News and David Fishman's commentary: China's progress toward a molten salt thorium reactor.
I'd thought that the reactor was U-233 as opposed to U-235, and that the point of the thorium was to "breed" the Th-232 into U-233... like getting Pu-239 out of U-238. I'm learning that this is first-generation thinking. (NuScale, for all its merit, is first-generation.)
The Chinese think they can use the uranium (or plutonium... or curium) to spark a reaction (antimatter aside) but then let it carry on with the fertile thorium. That's (per Fishman) why the molten-salt: 1970s-era Rankine RBMK water does slow neutrons, salt does fast ones for this faster generation. Fast neutrons breed the thorium.
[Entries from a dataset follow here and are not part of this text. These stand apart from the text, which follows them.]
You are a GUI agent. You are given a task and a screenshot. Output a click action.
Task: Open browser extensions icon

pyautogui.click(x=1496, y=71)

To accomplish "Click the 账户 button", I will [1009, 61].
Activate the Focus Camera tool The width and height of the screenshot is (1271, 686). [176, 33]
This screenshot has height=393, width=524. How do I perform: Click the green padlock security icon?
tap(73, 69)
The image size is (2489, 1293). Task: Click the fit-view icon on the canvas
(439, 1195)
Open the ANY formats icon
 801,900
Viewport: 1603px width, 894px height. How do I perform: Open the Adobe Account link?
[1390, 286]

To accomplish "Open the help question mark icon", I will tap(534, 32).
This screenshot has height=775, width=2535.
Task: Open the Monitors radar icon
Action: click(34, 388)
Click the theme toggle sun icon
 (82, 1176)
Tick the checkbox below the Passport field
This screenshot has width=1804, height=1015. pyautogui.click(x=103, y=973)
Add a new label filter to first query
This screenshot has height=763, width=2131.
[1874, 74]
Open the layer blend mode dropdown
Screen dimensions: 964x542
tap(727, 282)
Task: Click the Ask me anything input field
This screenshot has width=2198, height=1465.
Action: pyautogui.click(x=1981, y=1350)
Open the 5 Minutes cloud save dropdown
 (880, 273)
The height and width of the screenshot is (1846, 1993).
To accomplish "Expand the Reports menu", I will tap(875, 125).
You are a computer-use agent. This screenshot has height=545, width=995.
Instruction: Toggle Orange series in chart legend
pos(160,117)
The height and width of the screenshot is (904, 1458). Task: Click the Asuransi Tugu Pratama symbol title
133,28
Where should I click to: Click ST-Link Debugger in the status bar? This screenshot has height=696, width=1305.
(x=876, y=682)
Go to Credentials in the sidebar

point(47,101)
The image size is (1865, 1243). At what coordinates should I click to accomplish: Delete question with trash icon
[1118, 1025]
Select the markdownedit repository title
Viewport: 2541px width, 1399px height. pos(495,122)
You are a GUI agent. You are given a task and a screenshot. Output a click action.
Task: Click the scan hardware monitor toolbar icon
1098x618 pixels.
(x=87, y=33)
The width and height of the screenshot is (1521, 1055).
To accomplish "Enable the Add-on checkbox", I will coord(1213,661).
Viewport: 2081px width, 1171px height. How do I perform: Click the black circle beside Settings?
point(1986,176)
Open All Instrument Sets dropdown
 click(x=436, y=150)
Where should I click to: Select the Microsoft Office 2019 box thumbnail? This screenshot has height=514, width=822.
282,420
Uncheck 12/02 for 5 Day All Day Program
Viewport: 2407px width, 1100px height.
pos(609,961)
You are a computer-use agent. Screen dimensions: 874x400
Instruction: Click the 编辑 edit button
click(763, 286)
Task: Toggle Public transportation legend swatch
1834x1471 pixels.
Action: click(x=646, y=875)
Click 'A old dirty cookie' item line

That would certainly be a lot cheaper than my idea! And they won't need to create a lot of U-233 and store it and (most worrisome-ly) guard it. And noted in the commentary, not all countries are as lucky as the US in their uranium reserve; China and India are richer in thorium. (As, indeed, is our own Moon.) So they'll need this for their supply-chain.
It is still a (very) large reactor, not a NuScale you just buy for your local community. The reaction still makes U-233 as the process... proceeds; but the Chinese believe they can guard this since it's, you know, being used, in the middle of a reactor. Nobody but an idiot is going to rob the heart of Core-Chan.